From sports-reference.com or any other website like a pro.

Sumedha Mehta
6 min readJul 19, 2018

A lot of us like dabbling in our own little data science and machine learning — and if you’re into sports, you may find yourself wanting to acquire large data sets for certain sports. Although websites like Kaggle and data.world may give you the exact dataset you need — you will often want a way to handpick your own data and customize it according to your needs. Music to the ears of almost all data scientists.

A great website to find tons of data is sports-reference.com which I will use for this example. From sports like soccer to college football, you can find years and years worth of data here but the same concepts in this demo can be used across any public data source on the internet.

Alright. Let’s cut to the chase. We all want an easy and simple way to scrape data that looks something like this and say, put it in a pandas DataFrame.

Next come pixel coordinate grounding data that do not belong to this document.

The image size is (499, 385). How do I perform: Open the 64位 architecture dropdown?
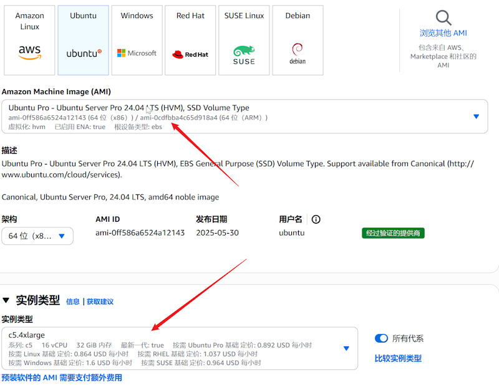click(x=37, y=236)
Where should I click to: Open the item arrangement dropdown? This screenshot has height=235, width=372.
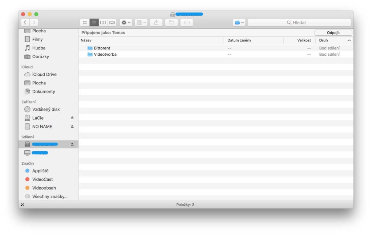(x=141, y=22)
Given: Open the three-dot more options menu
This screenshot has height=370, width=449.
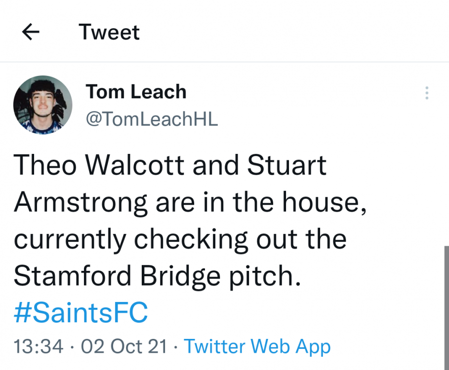Looking at the screenshot, I should (x=427, y=93).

In order to do this, we will We begin by importing the following libraries:

from urllib.request import urlopen
from bs4 import BeautifulSoup
import pandas as pd

Let’s talk about the first library — urlopen will allow us to give the library a url for which we would like to get our html data from. This is done with a the read() method as shown below:

url = “https://www.sports-reference.com/cbb/schools/villanova/2018-schedule.html”
page = urlopen(url).read()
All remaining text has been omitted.